The Effect The S.I. Had On Paris '68 And All That, Through The Angry Brigade And King Mob To The Sex Pistols
 

DEFINITIONS:

Constructed Situation: a moment of life concretely and deliberately constructed by the collective organization of a unitary ambiance and game of events.

Situationist: having to do with the theory or practical activity of constructing situations. One who engages in the construction of situations. A member of the Situationist International.

Situationism: a meaningless term improperly derived from the above. There is no such thing as situationism, which would mean a doctrine of interpretation of existing facts. The notion of situationism is obviously devised by anti- situationists.

Psychogeography: the study of the specific effects of the geographical environment, consciously organized or not, on the emotions and behaviour on individuals.

Psychogeographical: relating to psychogeography. That which manifests the geographical environment's direct emotional effects.

Psychogeographer: schoolteacher who hacks up his pupils...Sorry! One who explores and reports on psychogeographical phenomena.

Derive: a mode of experimental behavior linked to the conditions of urban society: a technique of transient passage through various ambiances. Also used to designate a specific period of continuous deriving.

Unitary Urbanism: the theory of the combined use of arts and techniques for the integral construction of a milieu in dynamic relation with experiments in behaviour.

Detournement: short for: detournement of pre-existing aesthetic elements. The integration of present or past artistic production into a superior construction of a milieu. In this sense there can be no situationist painting or music, but only a situationist use of these means. In a more primitive sense, detournement within the old cultural spheres is a method of propaganda, a method which testifies to the wearing out and loss of importance of those spheres.

Culture: the reflection and prefiguration of the possibilities of organization of everyday life in a given historical moment; a complex of aesthetics, feelings and mores through which a collectively reacts on the life that is objectively determined by it's economy. (We are defining this term only in the perspective of the creation of values, not in that of the teaching of them.

Decomposition: the process in which the traditional cultural forms have destroyed themselves as a result of the emergence of superior means of dominating nature which enable and require superior cultural constructions. We can distinguish between an active phase of the decomposition and effective demolition of the old superstructure - which came to an end around 1930 - and a phase of repetition which has prevailed since then. The delay in the transition from decomposition to new constructions is linked to the delay in the revolutionary liquidation of capitalism.

You'll find the term 'Situationist' liberally sprinkled throughout contemporary agit-prop/pop culture. A lot of people name drop it but what it actually means and where it comes from is never properly explained and mapped out for people. This particular effort is going to be no exception to that. However "Situationist" is most definitely not some arty term that Malcolm Mclaren dreamed up to con people.
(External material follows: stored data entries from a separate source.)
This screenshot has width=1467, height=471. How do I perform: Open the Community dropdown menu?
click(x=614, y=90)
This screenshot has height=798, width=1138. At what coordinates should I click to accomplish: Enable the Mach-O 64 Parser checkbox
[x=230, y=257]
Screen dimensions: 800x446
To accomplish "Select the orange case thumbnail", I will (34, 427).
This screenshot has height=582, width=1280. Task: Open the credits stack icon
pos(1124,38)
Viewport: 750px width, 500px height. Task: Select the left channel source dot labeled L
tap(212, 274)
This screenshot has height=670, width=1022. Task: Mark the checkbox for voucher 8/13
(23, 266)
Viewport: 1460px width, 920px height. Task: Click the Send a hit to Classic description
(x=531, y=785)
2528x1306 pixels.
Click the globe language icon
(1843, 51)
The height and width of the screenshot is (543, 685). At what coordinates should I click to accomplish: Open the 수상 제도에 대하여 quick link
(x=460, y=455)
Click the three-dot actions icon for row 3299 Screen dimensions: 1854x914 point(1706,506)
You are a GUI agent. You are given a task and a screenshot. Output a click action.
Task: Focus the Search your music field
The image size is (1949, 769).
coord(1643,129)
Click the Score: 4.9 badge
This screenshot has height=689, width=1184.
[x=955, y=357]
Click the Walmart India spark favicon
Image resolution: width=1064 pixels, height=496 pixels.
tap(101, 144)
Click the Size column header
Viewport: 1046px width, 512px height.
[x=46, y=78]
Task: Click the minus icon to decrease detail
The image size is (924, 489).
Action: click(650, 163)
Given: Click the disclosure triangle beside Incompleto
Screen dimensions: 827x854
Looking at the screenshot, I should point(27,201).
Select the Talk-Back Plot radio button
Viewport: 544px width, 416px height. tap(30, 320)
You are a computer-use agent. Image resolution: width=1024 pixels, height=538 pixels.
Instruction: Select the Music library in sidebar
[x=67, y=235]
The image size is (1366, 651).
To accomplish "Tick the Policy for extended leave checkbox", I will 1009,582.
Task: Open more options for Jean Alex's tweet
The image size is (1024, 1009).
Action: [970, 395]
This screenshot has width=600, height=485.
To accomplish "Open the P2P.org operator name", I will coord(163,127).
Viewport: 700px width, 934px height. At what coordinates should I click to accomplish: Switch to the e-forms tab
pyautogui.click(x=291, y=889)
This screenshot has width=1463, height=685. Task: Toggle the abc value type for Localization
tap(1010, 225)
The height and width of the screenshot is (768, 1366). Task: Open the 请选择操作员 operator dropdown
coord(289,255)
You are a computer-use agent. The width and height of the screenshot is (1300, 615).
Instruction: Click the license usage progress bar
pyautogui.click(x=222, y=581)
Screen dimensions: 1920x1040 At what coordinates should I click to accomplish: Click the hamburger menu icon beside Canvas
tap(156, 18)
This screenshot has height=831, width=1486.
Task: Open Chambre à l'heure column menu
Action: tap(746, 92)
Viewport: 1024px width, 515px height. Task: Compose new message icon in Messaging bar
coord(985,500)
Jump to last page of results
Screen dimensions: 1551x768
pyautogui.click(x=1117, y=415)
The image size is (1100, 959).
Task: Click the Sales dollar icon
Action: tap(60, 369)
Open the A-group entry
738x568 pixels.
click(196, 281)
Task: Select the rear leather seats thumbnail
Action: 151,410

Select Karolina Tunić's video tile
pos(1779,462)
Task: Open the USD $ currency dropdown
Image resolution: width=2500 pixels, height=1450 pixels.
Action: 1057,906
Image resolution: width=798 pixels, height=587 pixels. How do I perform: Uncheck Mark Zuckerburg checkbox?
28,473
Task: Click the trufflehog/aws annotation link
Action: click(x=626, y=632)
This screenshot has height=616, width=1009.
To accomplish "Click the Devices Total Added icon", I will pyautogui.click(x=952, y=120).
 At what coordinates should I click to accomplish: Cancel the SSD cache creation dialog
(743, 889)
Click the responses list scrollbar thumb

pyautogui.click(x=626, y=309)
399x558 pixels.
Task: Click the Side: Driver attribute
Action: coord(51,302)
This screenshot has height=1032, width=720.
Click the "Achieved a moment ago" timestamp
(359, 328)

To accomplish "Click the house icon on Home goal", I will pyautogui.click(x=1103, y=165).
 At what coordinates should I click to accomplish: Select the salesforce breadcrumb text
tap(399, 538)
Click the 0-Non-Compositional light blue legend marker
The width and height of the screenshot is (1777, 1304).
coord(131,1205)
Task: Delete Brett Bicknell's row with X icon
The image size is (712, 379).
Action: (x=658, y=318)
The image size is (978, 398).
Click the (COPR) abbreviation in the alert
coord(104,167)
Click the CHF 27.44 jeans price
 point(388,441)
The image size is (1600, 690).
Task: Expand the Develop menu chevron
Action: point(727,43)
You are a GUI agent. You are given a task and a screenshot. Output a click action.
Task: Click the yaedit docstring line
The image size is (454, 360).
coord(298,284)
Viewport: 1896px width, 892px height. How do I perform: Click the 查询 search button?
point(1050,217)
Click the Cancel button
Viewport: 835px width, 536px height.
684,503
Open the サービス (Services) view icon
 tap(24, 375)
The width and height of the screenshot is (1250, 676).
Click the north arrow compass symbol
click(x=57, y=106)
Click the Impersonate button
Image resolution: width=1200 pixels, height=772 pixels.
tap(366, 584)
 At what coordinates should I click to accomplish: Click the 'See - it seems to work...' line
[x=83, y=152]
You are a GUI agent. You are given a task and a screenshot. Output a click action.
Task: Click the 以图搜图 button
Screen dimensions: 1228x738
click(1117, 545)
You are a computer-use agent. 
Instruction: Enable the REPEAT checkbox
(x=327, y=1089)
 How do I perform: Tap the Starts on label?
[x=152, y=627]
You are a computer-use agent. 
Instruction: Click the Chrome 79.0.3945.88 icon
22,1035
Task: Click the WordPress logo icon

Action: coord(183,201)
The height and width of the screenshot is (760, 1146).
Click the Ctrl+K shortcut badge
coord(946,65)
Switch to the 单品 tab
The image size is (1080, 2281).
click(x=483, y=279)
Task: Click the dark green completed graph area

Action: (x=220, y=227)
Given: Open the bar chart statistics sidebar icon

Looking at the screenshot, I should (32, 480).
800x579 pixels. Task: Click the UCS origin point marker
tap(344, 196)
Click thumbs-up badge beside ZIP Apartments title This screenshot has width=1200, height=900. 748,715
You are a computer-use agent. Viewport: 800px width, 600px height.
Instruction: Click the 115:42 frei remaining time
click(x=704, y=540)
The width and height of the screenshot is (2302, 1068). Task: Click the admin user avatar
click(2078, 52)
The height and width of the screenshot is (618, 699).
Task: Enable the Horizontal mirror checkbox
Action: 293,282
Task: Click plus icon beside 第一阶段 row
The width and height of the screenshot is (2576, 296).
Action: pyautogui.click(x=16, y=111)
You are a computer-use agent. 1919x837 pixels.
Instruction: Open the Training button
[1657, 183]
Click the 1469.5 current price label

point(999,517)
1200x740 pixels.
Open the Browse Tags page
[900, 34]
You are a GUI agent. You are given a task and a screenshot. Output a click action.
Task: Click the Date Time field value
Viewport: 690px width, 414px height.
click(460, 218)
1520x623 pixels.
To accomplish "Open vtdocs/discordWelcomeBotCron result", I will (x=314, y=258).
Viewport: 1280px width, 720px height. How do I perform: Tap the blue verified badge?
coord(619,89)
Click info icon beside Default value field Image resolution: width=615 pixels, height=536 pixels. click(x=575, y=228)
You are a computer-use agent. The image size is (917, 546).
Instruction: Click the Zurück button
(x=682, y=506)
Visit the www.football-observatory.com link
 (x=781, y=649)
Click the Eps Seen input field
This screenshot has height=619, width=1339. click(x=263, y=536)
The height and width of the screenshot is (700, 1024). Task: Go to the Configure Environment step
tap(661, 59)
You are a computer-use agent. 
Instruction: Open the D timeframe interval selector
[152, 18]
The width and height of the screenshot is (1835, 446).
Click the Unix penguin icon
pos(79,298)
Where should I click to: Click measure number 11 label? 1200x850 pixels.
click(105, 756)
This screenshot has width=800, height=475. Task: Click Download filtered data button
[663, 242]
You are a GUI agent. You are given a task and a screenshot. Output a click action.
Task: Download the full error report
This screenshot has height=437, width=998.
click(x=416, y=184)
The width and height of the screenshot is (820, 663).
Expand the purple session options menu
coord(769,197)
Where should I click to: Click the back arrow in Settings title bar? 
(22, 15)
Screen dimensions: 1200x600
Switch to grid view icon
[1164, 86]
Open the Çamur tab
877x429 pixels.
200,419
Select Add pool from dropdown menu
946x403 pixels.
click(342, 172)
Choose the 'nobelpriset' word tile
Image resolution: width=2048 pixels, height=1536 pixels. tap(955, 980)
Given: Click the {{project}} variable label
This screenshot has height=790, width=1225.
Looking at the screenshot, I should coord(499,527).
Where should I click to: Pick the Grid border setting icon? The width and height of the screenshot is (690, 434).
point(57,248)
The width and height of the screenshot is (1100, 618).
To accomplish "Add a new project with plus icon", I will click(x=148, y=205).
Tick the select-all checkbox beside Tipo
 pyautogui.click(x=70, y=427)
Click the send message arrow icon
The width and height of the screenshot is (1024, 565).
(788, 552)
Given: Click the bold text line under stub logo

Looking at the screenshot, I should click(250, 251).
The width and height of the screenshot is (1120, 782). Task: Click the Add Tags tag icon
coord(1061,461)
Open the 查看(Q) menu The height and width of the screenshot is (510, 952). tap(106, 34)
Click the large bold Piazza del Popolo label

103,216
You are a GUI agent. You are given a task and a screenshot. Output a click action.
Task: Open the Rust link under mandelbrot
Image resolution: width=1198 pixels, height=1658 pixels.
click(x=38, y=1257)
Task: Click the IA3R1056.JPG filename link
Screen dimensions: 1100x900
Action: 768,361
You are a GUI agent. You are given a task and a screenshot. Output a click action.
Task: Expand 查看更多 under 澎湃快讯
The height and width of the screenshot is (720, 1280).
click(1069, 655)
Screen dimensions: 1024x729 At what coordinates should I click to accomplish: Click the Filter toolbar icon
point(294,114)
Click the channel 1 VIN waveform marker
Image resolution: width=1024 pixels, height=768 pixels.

It goes back many years before Talky Malky's reign of terror and had already been used to far greater effect.

The term came to the attention of certain sectors of the British populus, 5 years before Malcolm Mclaren borrowed some situationist ideas for the Sex Pistols, when on the night or January 12th, 1971 the country, and more specifically the house of Robert Carr, Ted Heath's Secretary of State for Employment, was rocked by two bomb explosions. Old Blighty had, of course, already felt the anti-imperialist anger of the I.R.A. in a similar way. But this was different. The IRA used bomb attacks for very specific purposes; troops out and home rule. The Carr Bombing was undoubtedly connected with Carr's controversial industrial relations bill, but the people responsible were not part of any traditional revolutionary group. All Special Branch had to go on was a communiqué from an organization calling itself "drumroll." "The Angry Brigade- Robert Carr got it tonight. We're getting closer."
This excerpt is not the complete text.